Don’t forget to quarantine. Your new bird should be kept in quarantine for a minimum of 30 days and up to 60 days and seen by your vet before being in the same room as your parrotlet.
You’re also risking losing the close bond that you have with your parrotlet, as well as your parrotlet viewing the new bird as a threat to their relationship with you. If you’re feeling guilty because you work outside of your home for much of the day, as long as you spend time with them when you are home, and they have a large cage and lots of toys, your parrotlet will be just fine. You can also think about setting up a video camera so you can watch your parrotlet while you’re out. You might find watching them will make you feel better about leaving them alone.
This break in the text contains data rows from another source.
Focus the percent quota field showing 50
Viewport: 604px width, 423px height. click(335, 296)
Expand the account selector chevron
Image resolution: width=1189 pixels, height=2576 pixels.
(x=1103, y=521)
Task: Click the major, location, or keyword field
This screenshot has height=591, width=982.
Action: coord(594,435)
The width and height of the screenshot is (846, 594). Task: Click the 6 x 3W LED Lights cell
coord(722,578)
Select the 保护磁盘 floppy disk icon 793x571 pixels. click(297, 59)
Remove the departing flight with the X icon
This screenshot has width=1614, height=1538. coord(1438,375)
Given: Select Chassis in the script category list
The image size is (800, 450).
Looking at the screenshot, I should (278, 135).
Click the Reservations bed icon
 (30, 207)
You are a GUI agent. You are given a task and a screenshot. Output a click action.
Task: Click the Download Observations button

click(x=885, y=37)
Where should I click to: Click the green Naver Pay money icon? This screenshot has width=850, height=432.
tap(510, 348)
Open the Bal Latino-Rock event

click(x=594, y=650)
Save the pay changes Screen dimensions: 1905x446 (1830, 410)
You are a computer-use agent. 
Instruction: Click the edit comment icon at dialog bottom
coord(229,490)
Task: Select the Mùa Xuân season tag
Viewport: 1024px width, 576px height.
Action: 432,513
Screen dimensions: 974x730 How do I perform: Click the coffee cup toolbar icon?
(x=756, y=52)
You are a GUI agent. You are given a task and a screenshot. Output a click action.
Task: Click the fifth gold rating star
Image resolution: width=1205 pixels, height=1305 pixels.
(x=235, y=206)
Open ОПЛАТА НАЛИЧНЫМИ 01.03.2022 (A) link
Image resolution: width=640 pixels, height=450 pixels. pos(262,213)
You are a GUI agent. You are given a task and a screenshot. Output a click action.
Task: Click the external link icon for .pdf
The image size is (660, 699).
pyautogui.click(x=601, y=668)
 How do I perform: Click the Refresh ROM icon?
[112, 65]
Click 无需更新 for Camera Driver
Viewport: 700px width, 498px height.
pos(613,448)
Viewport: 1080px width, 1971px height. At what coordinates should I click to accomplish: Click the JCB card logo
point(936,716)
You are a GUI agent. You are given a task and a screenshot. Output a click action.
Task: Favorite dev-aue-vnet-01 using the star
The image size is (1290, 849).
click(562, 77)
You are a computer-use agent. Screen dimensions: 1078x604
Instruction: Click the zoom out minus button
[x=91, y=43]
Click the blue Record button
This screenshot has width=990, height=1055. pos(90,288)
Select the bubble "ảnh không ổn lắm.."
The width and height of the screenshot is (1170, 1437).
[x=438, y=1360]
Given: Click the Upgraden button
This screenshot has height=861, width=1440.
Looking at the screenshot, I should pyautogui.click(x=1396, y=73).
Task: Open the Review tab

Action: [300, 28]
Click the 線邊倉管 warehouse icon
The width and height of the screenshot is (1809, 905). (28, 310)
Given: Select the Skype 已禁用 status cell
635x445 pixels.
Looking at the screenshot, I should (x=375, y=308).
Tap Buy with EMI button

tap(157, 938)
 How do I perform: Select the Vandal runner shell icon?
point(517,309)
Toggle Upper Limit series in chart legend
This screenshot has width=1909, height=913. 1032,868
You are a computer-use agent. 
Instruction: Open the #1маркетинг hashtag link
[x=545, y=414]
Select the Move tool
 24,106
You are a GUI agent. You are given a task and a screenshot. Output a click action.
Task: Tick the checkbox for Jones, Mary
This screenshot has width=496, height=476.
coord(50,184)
Just be sure if you do decide to bring home a new bird that you’re getting them for yourself and not for your parrotlet.
If your parrotlet is raised with another bird, it might work out for you all, but introducing a new bird to your adult parrotlet is rife with uncertainty and possible disaster. You certainly don’t want to stress out your parrotlet or a new bird, so you need to be prepared for a certain amount of stress for your birds and yourself.
It’s understandable that you’re looking to provide your parrotlet with companionship, given how long these birds live—15 to 20 years or even longer!
But do your research, have a plan of action on how to handle the situation, and look for advice on parrotlet message boards and groups. It could work out with lots of time and patience and especially close supervision, so the choice is yours.